--- What this task involves ---
Count the lines in the records below that contain the word "button", and reply with only that number.

>>>>>

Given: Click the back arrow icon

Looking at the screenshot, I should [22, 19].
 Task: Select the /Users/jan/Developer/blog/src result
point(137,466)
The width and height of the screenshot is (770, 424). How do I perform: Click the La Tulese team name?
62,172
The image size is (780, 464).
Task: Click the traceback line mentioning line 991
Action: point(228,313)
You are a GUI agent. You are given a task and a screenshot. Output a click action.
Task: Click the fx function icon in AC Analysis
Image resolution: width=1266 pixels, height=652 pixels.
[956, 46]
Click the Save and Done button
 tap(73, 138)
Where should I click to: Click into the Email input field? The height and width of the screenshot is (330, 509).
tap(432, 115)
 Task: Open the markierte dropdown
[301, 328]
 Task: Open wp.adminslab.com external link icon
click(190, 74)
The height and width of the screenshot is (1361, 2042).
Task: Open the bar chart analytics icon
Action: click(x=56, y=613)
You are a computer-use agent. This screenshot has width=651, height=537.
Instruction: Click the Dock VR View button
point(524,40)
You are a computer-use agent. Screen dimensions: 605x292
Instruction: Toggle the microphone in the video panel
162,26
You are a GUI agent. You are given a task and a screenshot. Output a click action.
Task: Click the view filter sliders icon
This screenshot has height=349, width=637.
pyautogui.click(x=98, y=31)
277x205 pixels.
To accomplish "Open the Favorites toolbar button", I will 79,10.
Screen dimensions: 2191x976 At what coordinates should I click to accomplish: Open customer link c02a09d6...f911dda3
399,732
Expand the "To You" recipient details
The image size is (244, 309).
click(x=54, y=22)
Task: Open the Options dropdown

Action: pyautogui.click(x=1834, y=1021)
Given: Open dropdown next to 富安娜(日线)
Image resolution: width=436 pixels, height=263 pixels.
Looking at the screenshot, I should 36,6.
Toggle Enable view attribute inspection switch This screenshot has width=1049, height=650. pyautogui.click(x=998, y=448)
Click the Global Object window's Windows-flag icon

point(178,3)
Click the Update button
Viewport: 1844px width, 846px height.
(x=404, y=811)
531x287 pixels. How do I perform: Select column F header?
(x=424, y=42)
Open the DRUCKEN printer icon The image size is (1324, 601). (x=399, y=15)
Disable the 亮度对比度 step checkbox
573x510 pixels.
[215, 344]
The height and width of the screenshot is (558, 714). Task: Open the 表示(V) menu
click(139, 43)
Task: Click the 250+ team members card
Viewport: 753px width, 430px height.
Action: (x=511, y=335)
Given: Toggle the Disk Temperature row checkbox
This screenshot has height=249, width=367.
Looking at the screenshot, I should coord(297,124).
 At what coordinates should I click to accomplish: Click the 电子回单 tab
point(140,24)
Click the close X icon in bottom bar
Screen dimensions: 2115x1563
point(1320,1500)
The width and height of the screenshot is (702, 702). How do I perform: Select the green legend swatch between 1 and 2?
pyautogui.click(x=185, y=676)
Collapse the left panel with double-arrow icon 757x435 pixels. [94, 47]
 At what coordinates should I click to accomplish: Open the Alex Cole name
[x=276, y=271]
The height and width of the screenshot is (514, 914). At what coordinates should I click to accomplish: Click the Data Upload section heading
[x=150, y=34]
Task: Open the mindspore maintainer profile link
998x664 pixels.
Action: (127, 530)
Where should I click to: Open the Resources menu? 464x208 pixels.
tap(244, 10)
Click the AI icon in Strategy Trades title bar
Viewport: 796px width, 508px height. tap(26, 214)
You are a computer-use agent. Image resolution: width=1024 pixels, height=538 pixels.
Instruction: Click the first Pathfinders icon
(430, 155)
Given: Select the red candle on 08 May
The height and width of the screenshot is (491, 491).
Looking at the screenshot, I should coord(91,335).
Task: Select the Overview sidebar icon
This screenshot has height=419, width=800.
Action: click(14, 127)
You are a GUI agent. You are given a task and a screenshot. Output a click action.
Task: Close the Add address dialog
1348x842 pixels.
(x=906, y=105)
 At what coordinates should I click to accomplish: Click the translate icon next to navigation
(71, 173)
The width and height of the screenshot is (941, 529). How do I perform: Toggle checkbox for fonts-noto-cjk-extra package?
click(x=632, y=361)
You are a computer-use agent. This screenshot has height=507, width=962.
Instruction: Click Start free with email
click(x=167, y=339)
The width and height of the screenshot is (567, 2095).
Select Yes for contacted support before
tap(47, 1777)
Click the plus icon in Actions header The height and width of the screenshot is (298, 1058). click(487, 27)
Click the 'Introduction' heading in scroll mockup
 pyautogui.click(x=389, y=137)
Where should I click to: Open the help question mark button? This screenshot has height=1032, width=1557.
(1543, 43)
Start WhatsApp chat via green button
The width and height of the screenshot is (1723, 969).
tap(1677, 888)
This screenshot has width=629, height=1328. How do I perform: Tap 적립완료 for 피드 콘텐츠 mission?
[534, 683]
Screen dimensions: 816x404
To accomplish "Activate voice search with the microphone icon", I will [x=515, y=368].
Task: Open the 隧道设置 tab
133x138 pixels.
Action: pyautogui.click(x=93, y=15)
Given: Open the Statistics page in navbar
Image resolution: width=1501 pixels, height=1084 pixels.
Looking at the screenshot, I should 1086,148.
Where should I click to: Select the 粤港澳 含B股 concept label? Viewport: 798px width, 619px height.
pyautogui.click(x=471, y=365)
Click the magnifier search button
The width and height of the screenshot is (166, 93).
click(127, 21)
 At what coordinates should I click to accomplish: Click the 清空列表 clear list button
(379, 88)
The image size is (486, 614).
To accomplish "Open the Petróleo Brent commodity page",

<<<<<

--- Response for this exercise ---
8